PROMPT: Among the entries below, count the lines with "Egizaust" in them and state the total without comment.

▼

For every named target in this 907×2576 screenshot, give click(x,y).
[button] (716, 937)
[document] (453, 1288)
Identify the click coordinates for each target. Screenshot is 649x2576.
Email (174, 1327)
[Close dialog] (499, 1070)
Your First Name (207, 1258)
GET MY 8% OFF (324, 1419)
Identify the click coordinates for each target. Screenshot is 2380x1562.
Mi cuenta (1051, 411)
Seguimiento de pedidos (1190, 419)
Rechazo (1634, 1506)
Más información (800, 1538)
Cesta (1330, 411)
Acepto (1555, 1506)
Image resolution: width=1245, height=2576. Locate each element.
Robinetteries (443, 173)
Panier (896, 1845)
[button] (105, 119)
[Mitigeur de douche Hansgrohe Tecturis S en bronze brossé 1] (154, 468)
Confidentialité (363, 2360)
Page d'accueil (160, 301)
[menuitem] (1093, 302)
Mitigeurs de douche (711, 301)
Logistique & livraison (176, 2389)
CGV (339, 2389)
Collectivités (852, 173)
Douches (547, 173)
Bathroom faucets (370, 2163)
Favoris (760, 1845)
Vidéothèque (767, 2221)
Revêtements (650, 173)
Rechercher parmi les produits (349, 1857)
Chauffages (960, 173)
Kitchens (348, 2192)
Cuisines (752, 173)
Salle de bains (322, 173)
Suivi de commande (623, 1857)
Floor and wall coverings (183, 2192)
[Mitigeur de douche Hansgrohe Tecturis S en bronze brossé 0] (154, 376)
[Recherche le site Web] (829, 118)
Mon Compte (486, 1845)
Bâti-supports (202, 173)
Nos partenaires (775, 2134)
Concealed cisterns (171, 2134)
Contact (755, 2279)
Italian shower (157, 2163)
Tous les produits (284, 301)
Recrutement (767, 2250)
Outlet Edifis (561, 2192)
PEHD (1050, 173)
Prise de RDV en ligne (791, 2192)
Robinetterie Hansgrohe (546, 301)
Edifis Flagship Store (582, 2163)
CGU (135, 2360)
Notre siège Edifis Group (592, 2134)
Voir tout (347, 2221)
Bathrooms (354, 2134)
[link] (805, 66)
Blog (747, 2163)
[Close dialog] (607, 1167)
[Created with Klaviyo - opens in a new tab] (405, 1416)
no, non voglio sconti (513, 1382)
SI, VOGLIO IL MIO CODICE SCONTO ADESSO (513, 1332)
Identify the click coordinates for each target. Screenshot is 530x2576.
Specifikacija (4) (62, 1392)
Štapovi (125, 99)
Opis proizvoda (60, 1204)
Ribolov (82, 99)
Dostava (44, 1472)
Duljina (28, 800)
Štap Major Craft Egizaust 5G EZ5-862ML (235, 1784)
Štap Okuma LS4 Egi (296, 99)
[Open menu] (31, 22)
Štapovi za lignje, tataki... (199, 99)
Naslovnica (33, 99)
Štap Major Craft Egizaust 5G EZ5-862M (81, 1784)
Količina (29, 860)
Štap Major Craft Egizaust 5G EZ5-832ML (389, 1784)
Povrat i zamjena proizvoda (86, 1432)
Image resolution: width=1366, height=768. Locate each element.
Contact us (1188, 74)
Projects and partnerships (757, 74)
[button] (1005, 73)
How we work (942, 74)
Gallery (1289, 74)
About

▲

SOLUTION TO THE EXERCISE: 3